El estudio fue realizado por la ONG internacional The Nature Conservancy (TNC). Se evaluó la situación del suministro de agua en 4000 ciudades,  medianas y grandes, de todo el mundo, incluyendo Brasil, y la conservación de las fuentes de agua que utilizan estas ciudades.

Según el estudio, estas ciudades hoy en día invierten alrededor de $ 24 de millones de dólares al año en programas de conservación de estas fuentes de agua, tales como pagos por servicios ambientales (PSA). Son programas que direccionan los recursos a los propietarios de viviendas, empresas y municipios que mantienen los bosques en pie o reforestan las áreas de nacientes. Sin embargo, para garantizar la seguridad hídrica, los autores sugieren que la inversión en todas estas ciudades necesita llegar a $ 48 mil millones.

“Este valor parece alto, pero cuando se calcula de acuerdo a la población, vemos que es de sólo $ 2 por persona por año. Es una inversión social relativamente bajo en comparación con los beneficios que esto traerá “, dice Gilberto Tiepolo, subgerente de la conservación de TNC. “Una cuenca hidrográfica protegida tendrá más agua en la estación seca, que es cuando mas se necesita, y menos agua en época de lluvias, lo que minimiza el impacto de las inundaciones.”

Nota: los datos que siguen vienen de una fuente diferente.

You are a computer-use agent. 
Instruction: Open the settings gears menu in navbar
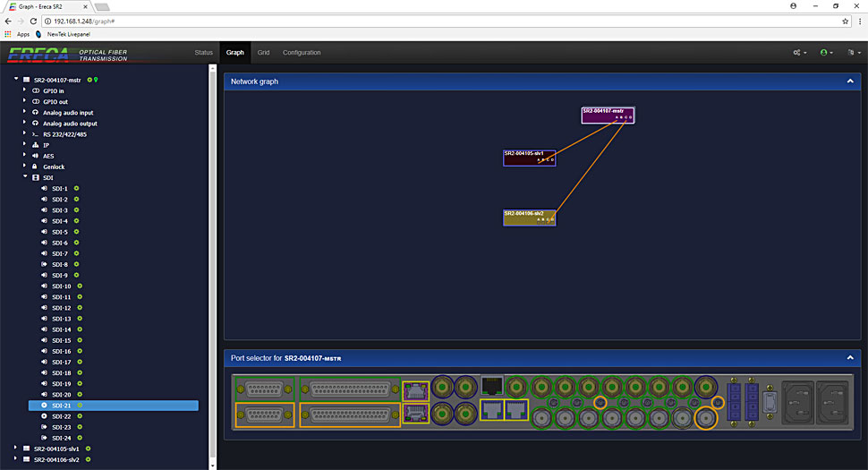click(x=799, y=53)
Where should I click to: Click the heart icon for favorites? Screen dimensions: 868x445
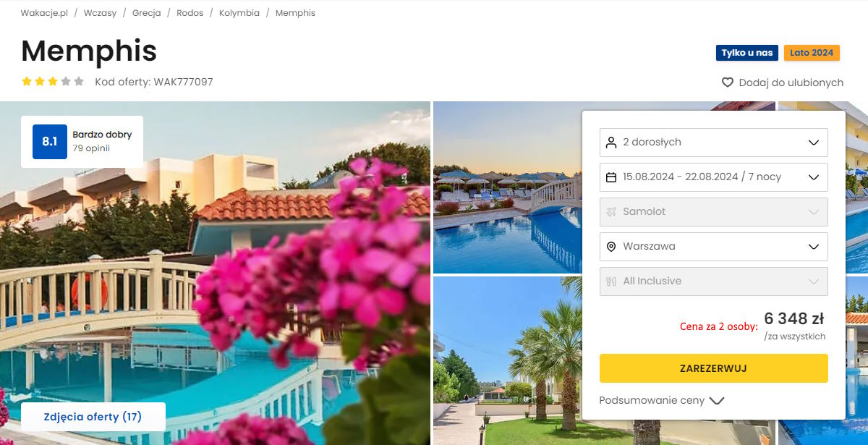point(728,82)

El informe muestra que, en muchos casos, esta inversión no significa más dinero. Para uno de cada seis ciudades estudiadas, la cantidad necesaria podría ser financiada únicamente por los beneficios generados por la restauración de bosques. Esto se debe a que los bosques disminuyen la carga de sedimentos y nutrientes en las masas de agua, que requiere menos cantidad de químicos en las plantas de tratamiento. Sólo esta menor necesidad de tratamiento de agua recompensaría los esfuerzos en la conservación. “El estudio demuestra que vale la pena invertir en la conservación. Es una manera de hacer trabajar a la naturaleza para la sociedad “, dice Tiepol.

Recuperar los bosques en los manatiales puede garantizar nuestra agua

El estudio presenta casos de programas de Servicios Medioambientales Pagos para la conservación del agua que están funcionando. Hay varios proyectos brasileños. Uno se encuentra en Río de Janeiro, en la región del Río Guandu. En este proyecto, el comité de cuencas ha decidido asignar una porción del recurso pago en la factura del agua para la conservación de los bosques y los bosques en las cuencas hidrográficas.

En Sao Paulo, que fue castigado por la crisis del agua en los últimos años, hay buenas iniciativas para reforestar laderas. Pero Tiepolo advirte que la crisis del agua no ha terminado. “Hemos ganado la parte crítica de la crisis. Pero está lejos de haber terminado. “Hay que seguir tratando de aprovechar racionalmente el agua, reducir las pérdidas y avanzar en materia de saneamiento, además de preservar los bosques de Cantareira.